If you can’t say something nice…

We’ve all heard it, probably from our mothers… “if you can’t say something nice don’t say anything at all.” This statement seems to be haunting me lately. I’ve been analyzing whether or not this statement is true for those of us who blog, or speak in public, or write books.

Thanks for being nice by mel829

So here’s my question — if you have a public voice (in any platform) do you live by the rules of if you can’t say something nice OR do you owe it to the public, your audience, someone who could be effected by your comments, to speak the truth? Maybe the answer depends on the situation.

Let’s try a few out to see if you come up with a different answer:
What if you read a book you don’t like? Do you still write a public review which you were planning on doing? What if that book was given to you for free with the intention of reviewing it?
What if you don’t like your job?
What if you like your job but really have an issue with a coworker?
What if that person is your boss? Is the answer different if it’s a previous employer?
What if you are getting married and you don’t like your mother in law to be?
What if your roommate drives you crazy?
How about one of your close friends?
Does this answer change if you know this person does not read your blog?
What about a restaurant? What if you normally like it and have a bad experience?
What about a movie or an actor?
What if a friend has an ill behaved child?
What if someone has a drinking problem? Does you opinion change if that person has children?

Are there different answers depending on the impact of the thing you have an issue with?
Maybe you’d be okay writing a bad review about a restaurant online but won’t write something about people.
Or iPhone apps you dislike are okay to publicize but you chalk-up your dislike for a restaurant as personal taste and don’t publicize this.
Or it’s okay to air your grievances with your soon to be mother in law but not your boss because that could cost you your job (*and perhaps you justify this by saying the MIL doesn’t like you either).

So there are my questions, what are your answers?

3 thoughts on “If you can’t say something nice…

  1. I would say speak your mind. True, your post could effect someone else, but that's how things improve. A little constructive criticism doesn't hurt.

    I have also found that when you take a stand and voice your opinion that counters the majority it sparks debate and conversation. I have seen blogs that voice strong negative opinions get a huge response and tons of comments.

    Isn't that what we want…engagement?

  2. Interesting questions, and things I weigh all the time as a blogger. I'm more likely to voice my honest opinions more freely in person to my friends, but I'm a little more calculated about what I post online. I was recently asked to review something online, and I watched it, didn't like it, and politely told the requester that I didn't feel honest about promoting it to my readers. I won't go out of my way to badmouth someone, but if asked, I'll be honest about things.

    Awesome food for thought though in terms of how we choose to present ourselves.

  3. I'm not sure being nice really means not criticizing.

    Picture this:
    Your sibling asks you what you think of the shoes they're wearing.

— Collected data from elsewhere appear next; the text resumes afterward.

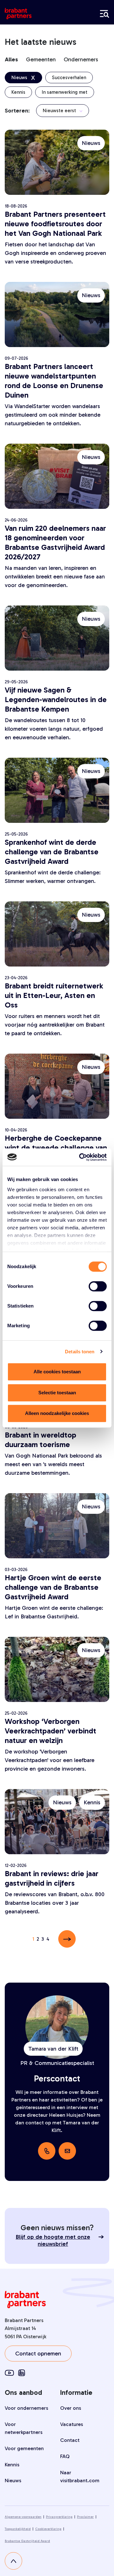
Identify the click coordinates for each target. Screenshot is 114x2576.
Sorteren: (17, 110)
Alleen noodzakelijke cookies (57, 1413)
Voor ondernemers (26, 2408)
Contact (69, 2440)
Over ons (70, 2408)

You don't care for them at all. Is your mom going to want you to ignore another piece of advice she gave you (never lie) and compliment them even if you find them distasteful?
    Probably not, but you can say, “those aren't my favorite shoes ever”. Are you being not nice by honestly responding with your lack of enthusiasm?

    Things are imperfect, and there are lots of places where a it's fine to say so. You just don't have to say it harshly.